Judith Kelleher Schafer (1942-2014)
Legal history and the study of the history of slavery have suffered a significant loss with the death on 16 December of Judith Kelleher Schafer at, by modern standards, a relatively early age. A graduate of Sophie Newcomb College and Tulane University, Professor Schafer was a prolific, thorough, and imaginative scholar, with a keen eye for the telling detail and a fine way with words.
Her first book was Slavery, the Civil Law, and the Supreme Court of Louisiana (LSU 1994). A major achievement, this was based on detailed archival research through the records of the court. It was widely and well reviewed, though some reviewers noted a tension between a theme of “Americanisation” of the law and one of “uniqueness” of the law of Louisiana – a theme that tends to run through Louisiana legal history more generally. Her next monograph was Becoming Free, Remaining Free: Manumission and Enslavement in new Orleans, 1846-1862 (LSU, 2003). Again based on detailed archival research, this time in the newspapers and court records of New Orleans, the author stressed that this was not a social history of slaves, freedmen and freedwomen, and slave owners, but a study of how these groups used the legal system. The era was that of intensification of slavery in parts of the U.S.A. in the lead up to the Civil War, as the white population started to become more anxious about the survival slavery and its survival; correspondingly it chronicles the attempts of free black to maintain their status. It is a complex topic. Finally, like many who have carried out detailed archival research, Professor Schafer came across other fascinating material. This resulted in a third monograph: Brothels Depravity, and Abandoned Women: Illegal Sex in Antebellum New Orleans (LSU, 2009). This explored the brutal lives of women who prostituted themselves in New Orleans, their violence, the violence against them, and how it all fitted in to property ownership and the needs for landlords to make money from tenancies. It is a fascinating book, telling a complex story, filled with illuminating and vivid stories.

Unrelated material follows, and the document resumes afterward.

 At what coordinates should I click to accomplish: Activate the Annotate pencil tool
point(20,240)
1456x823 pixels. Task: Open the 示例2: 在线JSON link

I did not know Professor Schafer well; but I met her a number of times socially, and remember her as an elegant, friendly and amusing woman, whose kind politeness was genuine and not simply the product of good manners. I remember her talking about her determination to go home after Katrina, even to a house in a poor state. Anyone who acknowledges in her books the support derived from drinking companions surely deserves a vote! She will be missed by her family and friends as well as by historians of slavery and of Louisiana.